**Exercise directions**
Rewrite everything from "You are a GUI" down to "(x=249, y=126)", substituting "menu item" for "menu entry" and leaving the rest unchanged.

**Data shown**
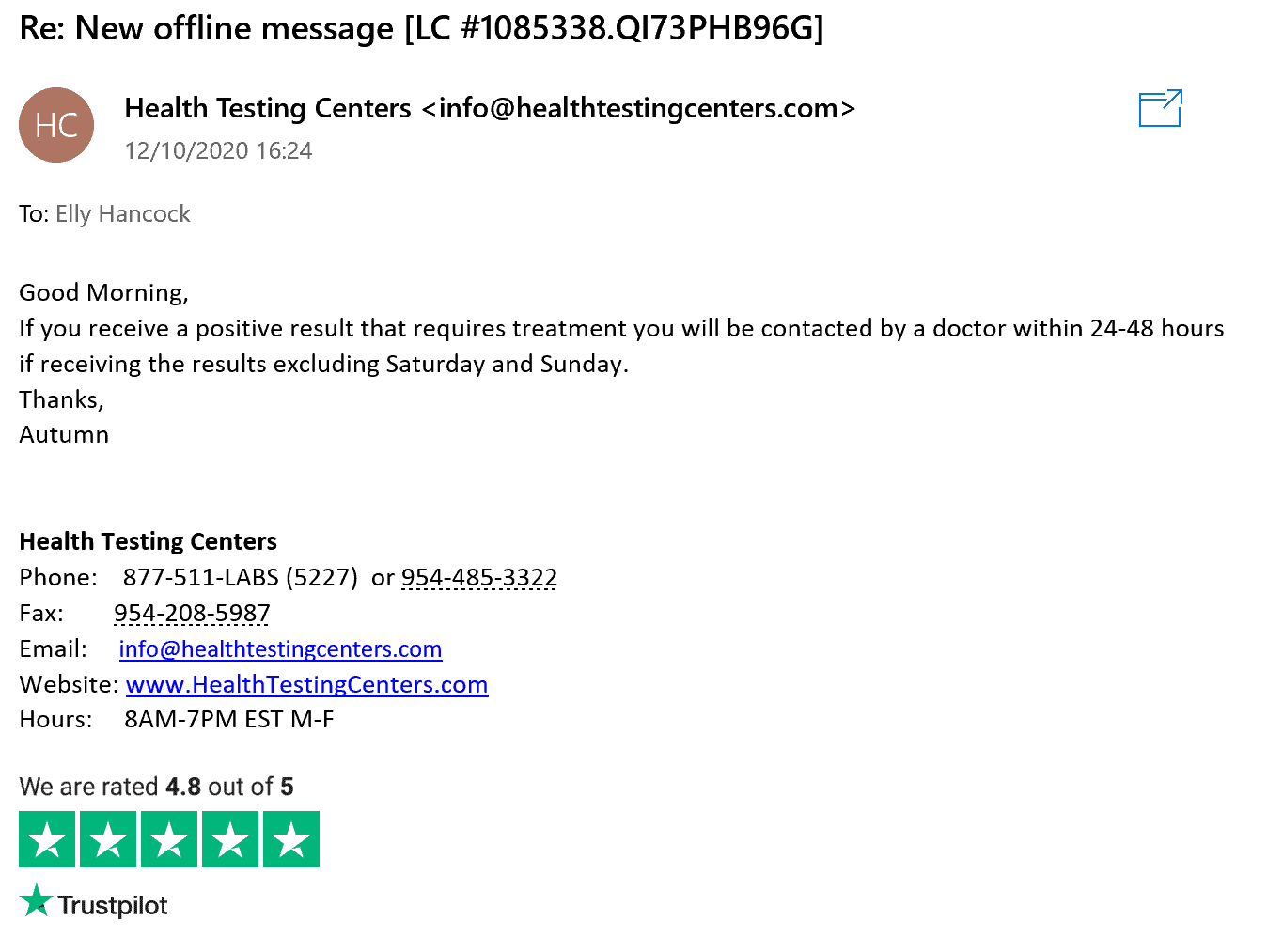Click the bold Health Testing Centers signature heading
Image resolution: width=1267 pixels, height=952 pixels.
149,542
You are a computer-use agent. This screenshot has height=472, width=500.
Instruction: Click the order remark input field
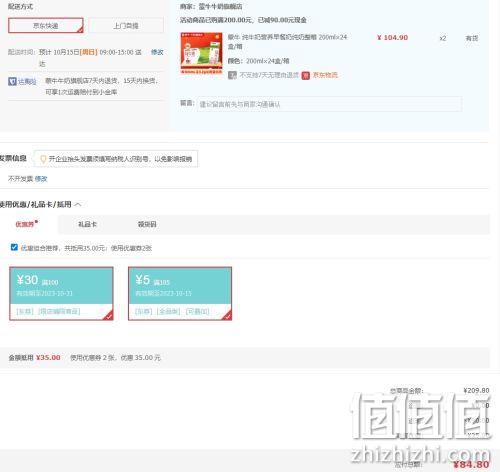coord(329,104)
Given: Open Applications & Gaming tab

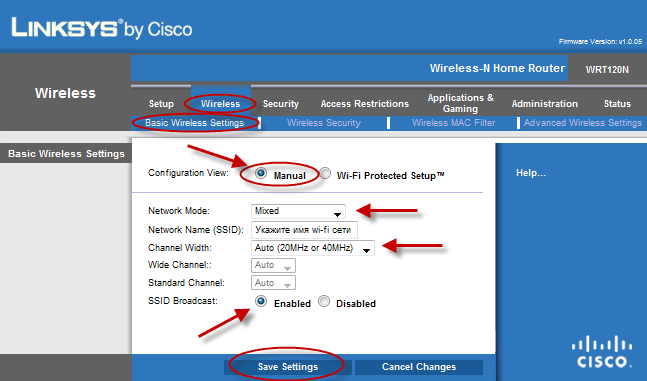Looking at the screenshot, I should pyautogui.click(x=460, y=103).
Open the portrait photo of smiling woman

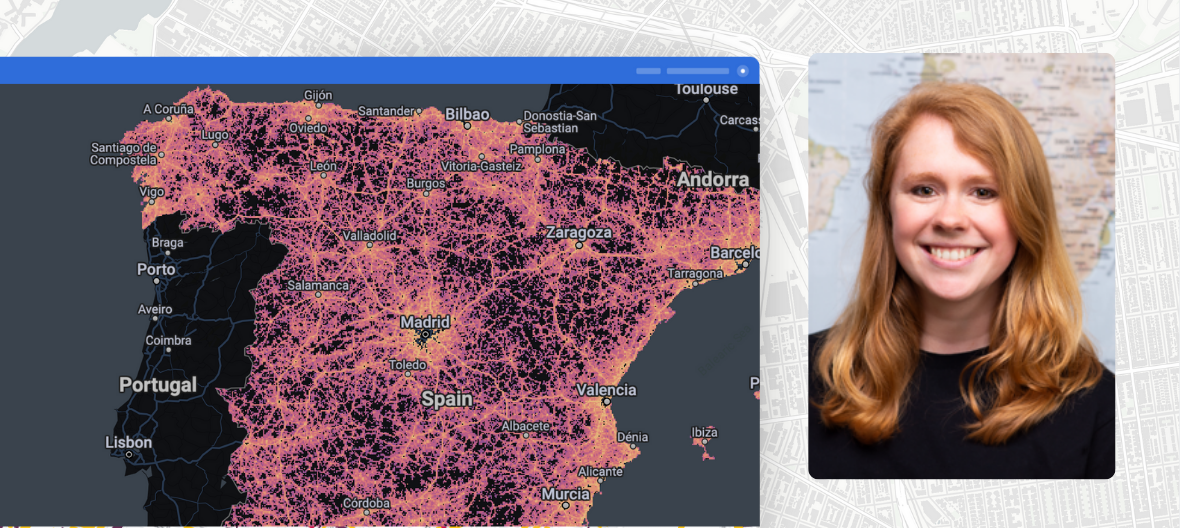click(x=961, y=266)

--

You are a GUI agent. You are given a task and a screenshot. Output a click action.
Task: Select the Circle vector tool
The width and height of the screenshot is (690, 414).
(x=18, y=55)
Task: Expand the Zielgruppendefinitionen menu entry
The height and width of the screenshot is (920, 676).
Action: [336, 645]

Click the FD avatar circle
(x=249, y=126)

**Full output**
You are a GUI agent. You are given a task and a screenshot. Output a click action.
Task: Select the Circle vector tool
The width and height of the screenshot is (690, 414).
(x=18, y=55)
Task: Expand the Zielgruppendefinitionen menu item
The height and width of the screenshot is (920, 676).
Action: [336, 645]

Click the FD avatar circle
(x=249, y=126)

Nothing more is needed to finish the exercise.